You can create a fountain of value around this with local abundant fuel and the things that produce an economy just grows up around those things. I’m pretty excited about this project. I know it is edge city and like most pioneers I am libel to end up with arrows in my back but somebody will make it work if I don’t and it will change the balance of things.

DK: Can you see it applied here in the Bay Area?

JB: Here in the Bay Area it’s especially applicable because the San Francisco Bay is choking with algae-like weeds, seaweeds, and is being fed by the tertiary sewage that’s being pumped into it by all the surrounding communities. At a point soon realized, it’s not going to be permitted to put tertiary sewage into the Bay, and we can clean sewage with our system a lot more efficiently and economically than you can by putting up a tertiary treated sewage treatment plant.

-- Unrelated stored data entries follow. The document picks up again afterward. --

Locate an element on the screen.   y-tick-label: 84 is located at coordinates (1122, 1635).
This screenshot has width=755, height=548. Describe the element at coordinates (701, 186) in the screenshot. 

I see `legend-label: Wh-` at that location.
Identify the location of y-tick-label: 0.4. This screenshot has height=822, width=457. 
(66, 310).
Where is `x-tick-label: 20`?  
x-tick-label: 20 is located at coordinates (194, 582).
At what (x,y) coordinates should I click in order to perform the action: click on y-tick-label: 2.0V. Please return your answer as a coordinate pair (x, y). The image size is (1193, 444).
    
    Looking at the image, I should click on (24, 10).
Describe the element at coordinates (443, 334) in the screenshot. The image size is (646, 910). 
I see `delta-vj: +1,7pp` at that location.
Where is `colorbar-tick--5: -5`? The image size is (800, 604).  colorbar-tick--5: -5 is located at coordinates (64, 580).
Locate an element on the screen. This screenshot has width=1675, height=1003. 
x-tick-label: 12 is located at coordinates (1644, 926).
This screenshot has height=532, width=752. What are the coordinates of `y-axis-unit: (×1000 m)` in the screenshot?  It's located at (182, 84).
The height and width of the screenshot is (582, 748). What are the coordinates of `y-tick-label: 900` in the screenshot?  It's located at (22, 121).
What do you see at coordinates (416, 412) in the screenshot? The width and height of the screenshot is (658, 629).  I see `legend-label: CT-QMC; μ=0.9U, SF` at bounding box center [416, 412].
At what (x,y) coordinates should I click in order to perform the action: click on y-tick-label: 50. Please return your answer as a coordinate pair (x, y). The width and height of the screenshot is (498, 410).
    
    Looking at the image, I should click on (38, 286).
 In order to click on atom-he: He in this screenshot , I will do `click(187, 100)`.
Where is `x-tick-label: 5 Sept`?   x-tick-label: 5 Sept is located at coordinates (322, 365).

We’ve already been talking with the mayor’s office in San Francisco to develop a pilot project down at Indian Basin where they have a power plant, the Potrero Hill electrical plant, that was about to be converted from diesel to natural gas, at a cost of $100 million, and that was mostly over concerns about carbon influence. We can take the carbon dioxide out of the flu and turn it to diesel to run the plant and clean up tertiary sewage at the same time. What we feed into the bags is CO2 and sewage. Algae love that. The fuel that is burning is carbon negative. I think that’s something that could basically ring around the Bay.

It is kind of fun to be part of some kind of new frontier of technology. I feel like I’ve kind of said all I have had to say about the Internet and cyberspace. A lot of things that I was a lone voice crying 15 years ago are now just common parlance and nobody even remembers who said them first. Which is okay. But there’s not much point in trying to make a point that people now generally agree upon. It’s more fun to go out and make a point that people haven’t been thinking about.

DK: So being a creative entrepreneur is your focus for now?

JB: It passes the time, it’s nice to have a sense of purpose. The company is called Algae Systems, and the method is called algae omega. As it was in the beginning it is now and ever shall be like the alpha to the omega. We started out creating an atmosphere on this planet with algae creating photosynthesis and biology and algae was a fundamental building block of all life and now we can turn around and use algae to save it. It has a nice wrap-up quality to it.

DK: How do you feel after your rehab experience? Can you relate your motivation for turning yourself in?

JB: I feel great, I have a new lease on life and am girding myself for the next phase. After a couple of weeks feel like it is taking hold.